━━━ LISTED ENTRIES

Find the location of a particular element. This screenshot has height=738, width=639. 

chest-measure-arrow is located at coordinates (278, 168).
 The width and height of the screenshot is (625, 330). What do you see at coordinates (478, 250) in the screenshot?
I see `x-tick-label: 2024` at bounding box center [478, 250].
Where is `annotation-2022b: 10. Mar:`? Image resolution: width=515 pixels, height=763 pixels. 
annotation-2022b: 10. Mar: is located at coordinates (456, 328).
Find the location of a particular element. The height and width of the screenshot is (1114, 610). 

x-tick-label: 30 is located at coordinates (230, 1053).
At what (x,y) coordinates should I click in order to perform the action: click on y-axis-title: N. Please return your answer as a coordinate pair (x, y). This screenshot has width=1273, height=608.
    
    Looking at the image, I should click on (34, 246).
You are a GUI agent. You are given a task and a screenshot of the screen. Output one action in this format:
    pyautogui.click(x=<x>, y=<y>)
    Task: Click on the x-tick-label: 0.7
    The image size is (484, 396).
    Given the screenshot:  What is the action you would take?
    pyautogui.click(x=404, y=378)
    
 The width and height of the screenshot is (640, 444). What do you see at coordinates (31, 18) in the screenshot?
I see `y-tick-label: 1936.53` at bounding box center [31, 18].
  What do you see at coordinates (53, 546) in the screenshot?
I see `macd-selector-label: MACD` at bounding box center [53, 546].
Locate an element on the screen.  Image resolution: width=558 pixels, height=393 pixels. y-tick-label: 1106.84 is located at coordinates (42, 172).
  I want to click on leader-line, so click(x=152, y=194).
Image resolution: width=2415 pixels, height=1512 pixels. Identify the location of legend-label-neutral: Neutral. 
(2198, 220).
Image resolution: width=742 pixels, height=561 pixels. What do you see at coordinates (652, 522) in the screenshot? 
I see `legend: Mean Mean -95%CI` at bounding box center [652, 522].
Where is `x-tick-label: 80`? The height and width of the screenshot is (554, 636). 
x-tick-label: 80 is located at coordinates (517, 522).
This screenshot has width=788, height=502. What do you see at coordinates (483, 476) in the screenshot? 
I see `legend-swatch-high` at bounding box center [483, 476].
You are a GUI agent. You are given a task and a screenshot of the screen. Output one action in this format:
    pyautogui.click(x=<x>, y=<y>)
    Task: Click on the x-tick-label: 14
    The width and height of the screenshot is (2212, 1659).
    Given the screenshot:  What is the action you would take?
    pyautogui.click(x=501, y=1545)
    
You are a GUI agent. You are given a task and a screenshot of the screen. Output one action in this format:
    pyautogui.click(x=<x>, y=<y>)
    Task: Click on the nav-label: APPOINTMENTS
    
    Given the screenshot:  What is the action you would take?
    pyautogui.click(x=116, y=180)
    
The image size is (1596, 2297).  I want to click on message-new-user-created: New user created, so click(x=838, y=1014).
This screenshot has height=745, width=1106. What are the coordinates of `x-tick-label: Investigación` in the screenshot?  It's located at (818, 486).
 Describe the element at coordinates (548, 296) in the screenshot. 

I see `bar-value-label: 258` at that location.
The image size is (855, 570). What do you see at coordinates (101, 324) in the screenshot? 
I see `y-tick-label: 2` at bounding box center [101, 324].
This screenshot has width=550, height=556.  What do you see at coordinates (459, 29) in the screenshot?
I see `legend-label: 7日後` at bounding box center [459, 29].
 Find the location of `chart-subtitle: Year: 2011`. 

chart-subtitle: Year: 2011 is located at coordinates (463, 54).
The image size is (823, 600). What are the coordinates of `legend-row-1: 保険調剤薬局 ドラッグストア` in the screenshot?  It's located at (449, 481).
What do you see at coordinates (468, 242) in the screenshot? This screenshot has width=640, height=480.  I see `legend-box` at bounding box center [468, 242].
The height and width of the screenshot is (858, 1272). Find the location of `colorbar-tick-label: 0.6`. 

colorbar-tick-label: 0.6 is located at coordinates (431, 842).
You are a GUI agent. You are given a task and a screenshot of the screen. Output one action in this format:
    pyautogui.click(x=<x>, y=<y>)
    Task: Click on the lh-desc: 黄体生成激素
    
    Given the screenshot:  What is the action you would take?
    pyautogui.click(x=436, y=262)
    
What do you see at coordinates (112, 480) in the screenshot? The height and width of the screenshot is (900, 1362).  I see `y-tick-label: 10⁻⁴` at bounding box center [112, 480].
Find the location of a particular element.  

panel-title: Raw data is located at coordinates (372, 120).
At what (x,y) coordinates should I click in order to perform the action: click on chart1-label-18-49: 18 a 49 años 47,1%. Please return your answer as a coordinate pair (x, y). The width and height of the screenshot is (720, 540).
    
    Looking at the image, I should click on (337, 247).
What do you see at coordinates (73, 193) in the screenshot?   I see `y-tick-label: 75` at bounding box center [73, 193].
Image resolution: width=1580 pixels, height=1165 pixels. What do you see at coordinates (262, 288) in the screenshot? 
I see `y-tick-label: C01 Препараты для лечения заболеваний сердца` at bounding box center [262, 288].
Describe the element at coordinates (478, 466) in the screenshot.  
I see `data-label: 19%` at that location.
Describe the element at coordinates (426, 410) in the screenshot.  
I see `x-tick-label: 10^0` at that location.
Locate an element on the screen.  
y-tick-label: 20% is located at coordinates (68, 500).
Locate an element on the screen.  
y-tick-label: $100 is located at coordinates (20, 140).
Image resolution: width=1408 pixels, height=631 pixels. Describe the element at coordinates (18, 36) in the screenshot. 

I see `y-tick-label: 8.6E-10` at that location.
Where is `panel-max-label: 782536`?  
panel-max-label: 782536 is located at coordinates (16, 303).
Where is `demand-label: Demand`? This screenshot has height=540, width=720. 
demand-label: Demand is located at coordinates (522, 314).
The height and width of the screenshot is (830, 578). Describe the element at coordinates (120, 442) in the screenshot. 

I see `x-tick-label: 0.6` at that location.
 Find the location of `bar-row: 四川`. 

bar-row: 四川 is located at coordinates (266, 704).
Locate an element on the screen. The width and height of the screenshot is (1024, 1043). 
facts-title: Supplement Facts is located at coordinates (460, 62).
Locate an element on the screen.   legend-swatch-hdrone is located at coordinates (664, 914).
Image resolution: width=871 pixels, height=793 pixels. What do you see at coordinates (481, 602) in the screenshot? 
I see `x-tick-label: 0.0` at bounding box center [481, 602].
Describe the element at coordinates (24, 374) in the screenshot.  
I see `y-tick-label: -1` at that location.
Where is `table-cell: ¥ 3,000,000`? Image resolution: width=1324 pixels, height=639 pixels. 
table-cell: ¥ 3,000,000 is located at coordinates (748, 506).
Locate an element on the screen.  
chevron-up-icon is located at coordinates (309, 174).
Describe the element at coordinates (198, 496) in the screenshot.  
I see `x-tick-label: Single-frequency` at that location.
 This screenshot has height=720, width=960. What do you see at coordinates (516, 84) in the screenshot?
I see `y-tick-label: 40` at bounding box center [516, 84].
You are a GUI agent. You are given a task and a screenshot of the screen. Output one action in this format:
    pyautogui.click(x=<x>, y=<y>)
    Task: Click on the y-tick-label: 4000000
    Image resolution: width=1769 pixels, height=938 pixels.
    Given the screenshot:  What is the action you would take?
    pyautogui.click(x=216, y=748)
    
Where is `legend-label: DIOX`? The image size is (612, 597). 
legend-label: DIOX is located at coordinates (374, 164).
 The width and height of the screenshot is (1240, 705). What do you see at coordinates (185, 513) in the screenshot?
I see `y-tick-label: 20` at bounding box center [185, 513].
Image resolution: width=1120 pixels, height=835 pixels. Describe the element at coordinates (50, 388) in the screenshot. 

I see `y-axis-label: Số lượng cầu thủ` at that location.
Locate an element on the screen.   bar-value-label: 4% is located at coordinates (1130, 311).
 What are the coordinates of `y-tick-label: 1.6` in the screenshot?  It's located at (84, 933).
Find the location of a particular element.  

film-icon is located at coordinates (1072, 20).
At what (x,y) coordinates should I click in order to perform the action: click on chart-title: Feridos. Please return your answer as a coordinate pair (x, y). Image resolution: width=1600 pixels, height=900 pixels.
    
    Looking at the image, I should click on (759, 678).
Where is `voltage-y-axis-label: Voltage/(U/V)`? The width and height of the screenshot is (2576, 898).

━━━━━━

* TO-DO ITEM
Please count the lines above that contain the string "DIOX", and reply with the number alone.

* OUTPUT FOR THIS TASK
2